+++ TASK MATERIAL

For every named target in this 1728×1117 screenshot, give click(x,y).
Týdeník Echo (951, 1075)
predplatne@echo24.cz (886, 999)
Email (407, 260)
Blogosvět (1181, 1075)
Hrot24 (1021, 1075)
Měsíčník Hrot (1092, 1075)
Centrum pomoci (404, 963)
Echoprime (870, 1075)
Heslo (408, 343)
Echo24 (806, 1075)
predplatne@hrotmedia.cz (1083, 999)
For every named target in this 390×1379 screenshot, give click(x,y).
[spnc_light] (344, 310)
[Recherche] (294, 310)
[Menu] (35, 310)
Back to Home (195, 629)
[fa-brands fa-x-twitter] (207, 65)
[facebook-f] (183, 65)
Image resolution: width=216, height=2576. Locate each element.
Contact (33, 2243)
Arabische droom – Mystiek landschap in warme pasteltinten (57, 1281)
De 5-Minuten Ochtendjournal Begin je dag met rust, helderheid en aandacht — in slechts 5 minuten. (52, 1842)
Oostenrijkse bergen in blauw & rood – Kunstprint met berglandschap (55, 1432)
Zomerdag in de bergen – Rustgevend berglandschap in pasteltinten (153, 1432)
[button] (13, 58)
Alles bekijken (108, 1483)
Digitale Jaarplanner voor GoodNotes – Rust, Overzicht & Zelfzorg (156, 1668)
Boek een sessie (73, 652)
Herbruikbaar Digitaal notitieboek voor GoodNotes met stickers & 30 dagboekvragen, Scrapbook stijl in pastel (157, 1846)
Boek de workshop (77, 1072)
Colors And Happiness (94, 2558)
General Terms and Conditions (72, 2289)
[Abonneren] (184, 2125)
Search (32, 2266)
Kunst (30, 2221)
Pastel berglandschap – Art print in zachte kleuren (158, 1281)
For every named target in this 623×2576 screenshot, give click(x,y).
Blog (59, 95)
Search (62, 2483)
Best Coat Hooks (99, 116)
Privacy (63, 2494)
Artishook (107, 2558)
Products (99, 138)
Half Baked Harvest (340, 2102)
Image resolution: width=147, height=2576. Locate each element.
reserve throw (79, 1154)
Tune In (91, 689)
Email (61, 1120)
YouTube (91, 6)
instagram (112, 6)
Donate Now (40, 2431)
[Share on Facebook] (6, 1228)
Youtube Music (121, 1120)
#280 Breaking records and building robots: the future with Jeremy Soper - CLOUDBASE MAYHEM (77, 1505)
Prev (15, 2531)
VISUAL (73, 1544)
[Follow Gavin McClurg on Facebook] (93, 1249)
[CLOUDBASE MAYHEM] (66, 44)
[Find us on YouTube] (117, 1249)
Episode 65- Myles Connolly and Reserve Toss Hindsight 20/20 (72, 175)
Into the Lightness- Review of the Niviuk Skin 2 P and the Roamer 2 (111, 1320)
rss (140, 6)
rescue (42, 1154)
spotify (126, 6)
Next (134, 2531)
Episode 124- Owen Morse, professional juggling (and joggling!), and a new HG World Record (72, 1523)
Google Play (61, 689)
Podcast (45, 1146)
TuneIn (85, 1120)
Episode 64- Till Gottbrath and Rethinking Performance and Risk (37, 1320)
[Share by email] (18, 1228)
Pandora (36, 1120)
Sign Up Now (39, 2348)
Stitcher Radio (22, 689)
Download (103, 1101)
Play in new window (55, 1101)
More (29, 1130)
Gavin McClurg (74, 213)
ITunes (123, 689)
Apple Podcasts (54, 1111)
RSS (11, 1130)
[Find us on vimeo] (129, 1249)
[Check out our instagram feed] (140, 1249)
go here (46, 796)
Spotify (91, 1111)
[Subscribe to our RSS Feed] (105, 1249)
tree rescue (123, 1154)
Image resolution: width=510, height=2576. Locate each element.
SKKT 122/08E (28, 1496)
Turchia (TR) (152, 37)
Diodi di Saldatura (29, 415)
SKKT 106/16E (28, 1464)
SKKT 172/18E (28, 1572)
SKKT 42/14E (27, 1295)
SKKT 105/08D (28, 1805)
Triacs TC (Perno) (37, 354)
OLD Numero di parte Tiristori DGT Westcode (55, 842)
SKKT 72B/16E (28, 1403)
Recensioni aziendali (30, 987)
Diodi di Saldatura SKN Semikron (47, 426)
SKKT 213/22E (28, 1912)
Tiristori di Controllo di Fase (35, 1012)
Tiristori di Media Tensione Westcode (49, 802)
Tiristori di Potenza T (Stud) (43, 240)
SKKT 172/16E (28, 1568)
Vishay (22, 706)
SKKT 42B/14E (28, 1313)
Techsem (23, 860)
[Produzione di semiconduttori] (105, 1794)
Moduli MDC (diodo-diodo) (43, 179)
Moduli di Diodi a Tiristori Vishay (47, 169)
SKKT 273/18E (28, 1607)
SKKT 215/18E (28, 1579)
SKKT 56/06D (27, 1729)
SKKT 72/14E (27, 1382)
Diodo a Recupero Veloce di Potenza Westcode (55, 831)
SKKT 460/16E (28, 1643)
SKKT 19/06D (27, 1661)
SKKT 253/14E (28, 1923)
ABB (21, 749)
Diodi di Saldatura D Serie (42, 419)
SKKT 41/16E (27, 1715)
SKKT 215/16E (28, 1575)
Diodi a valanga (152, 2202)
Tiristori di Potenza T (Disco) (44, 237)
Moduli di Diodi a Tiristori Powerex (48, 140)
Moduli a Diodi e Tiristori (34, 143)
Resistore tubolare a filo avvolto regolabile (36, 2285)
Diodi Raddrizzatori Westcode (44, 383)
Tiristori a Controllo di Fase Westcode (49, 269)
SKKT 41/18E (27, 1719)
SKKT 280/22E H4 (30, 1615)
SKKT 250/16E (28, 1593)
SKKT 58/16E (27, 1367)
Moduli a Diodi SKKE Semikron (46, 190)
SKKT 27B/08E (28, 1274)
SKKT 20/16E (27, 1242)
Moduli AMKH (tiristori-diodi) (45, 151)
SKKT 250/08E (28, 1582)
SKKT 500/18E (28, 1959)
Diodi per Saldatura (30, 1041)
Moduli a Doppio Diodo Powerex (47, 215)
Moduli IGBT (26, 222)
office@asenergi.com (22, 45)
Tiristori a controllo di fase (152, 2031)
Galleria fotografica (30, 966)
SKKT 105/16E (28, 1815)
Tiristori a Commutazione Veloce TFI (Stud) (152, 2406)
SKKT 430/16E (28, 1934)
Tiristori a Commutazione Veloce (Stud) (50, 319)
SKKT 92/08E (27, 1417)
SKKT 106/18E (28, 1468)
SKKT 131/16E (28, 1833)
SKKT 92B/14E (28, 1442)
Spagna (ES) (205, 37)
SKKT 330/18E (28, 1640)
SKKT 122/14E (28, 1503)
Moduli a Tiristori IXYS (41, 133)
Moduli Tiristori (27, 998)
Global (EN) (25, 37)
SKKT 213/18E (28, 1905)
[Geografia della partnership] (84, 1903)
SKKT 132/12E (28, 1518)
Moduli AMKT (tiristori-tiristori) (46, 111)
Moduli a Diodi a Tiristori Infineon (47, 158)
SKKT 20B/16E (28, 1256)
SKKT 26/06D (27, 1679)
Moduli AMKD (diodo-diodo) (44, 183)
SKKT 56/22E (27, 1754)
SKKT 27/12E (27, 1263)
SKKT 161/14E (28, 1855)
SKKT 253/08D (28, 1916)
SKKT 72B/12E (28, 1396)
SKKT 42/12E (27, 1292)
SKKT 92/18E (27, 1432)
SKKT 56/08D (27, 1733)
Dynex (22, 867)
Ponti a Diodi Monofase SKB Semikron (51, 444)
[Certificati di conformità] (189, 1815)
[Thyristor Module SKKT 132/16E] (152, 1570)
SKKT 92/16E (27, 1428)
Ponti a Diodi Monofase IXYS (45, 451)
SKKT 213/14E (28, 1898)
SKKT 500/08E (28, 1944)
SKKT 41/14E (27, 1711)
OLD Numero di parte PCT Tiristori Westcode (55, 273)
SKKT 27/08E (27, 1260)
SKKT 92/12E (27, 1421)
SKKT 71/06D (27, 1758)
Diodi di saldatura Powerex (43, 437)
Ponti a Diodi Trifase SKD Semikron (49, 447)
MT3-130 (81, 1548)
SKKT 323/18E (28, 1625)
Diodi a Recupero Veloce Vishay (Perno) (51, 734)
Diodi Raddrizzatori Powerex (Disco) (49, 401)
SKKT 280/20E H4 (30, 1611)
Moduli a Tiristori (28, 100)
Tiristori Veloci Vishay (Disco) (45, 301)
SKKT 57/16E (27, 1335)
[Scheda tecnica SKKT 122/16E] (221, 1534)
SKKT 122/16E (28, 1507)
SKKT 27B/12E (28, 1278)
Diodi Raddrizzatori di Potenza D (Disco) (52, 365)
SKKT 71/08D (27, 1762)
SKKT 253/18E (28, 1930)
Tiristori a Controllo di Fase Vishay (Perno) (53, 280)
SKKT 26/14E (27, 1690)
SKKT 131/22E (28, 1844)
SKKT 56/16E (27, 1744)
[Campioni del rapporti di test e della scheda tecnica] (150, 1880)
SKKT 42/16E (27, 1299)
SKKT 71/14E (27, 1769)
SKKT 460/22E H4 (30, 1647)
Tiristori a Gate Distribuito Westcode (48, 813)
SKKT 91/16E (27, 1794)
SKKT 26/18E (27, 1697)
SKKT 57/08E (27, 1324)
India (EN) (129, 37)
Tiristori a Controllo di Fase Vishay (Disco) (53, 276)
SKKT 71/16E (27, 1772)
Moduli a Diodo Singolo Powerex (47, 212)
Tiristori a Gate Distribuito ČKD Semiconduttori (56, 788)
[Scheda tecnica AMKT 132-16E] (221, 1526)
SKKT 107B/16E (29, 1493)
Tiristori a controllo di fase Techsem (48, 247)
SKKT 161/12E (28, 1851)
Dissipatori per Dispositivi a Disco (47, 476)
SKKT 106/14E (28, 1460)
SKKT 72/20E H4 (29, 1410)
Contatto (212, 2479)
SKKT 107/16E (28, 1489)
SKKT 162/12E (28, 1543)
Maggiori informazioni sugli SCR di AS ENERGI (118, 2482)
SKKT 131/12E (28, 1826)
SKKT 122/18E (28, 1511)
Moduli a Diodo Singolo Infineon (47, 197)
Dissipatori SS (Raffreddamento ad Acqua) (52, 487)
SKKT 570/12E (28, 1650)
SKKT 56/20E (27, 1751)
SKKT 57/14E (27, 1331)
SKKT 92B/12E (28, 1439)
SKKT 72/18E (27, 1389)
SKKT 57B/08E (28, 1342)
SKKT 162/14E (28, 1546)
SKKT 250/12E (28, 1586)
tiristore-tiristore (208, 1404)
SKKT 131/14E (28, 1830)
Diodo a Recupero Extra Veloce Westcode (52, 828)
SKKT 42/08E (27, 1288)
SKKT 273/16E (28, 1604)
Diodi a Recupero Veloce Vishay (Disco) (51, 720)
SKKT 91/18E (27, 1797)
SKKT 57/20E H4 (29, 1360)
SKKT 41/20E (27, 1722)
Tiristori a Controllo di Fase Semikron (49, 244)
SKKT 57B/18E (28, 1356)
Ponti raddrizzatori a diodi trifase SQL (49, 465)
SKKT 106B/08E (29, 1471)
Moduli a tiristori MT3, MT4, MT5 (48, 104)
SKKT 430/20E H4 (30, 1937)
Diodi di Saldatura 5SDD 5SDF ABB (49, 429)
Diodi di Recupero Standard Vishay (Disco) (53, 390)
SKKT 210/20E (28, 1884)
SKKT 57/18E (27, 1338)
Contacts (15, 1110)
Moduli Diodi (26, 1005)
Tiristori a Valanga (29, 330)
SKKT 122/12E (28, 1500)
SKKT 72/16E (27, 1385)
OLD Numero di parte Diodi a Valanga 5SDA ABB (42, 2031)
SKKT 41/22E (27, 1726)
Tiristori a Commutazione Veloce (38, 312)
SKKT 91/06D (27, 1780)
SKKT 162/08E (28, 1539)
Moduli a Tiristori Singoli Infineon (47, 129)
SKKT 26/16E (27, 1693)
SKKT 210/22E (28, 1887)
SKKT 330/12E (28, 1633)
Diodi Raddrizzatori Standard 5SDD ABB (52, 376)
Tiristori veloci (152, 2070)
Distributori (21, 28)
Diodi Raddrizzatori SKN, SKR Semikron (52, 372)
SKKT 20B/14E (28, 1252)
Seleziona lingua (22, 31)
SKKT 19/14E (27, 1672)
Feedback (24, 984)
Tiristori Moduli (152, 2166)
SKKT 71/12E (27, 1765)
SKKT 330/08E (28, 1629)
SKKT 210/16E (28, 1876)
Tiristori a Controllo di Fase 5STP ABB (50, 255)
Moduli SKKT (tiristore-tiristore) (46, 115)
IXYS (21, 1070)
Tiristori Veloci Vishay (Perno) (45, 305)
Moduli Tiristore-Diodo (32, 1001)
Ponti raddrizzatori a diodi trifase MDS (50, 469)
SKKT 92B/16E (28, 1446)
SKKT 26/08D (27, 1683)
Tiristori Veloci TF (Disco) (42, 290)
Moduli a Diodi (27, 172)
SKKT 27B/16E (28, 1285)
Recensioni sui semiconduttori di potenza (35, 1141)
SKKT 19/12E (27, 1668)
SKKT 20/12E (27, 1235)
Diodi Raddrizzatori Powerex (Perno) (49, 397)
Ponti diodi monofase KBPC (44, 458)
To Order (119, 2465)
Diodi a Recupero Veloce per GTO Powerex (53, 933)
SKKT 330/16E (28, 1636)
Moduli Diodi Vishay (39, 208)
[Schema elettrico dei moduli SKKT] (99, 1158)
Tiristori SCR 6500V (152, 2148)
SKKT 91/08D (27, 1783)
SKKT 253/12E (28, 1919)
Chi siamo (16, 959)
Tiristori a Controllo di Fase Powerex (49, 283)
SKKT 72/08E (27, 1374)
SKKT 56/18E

++++++

→ **YOUR GOAL**
In the listing above, which lines include the string "Numero"? Return every one of them.

→ **EXPECTED OUTPUT**
OLD Numero di parte Tiristori DGT Westcode (55, 842)
OLD Numero di parte PCT Tiristori Westcode (55, 273)
OLD Numero di parte Diodi a Valanga 5SDA ABB (42, 2031)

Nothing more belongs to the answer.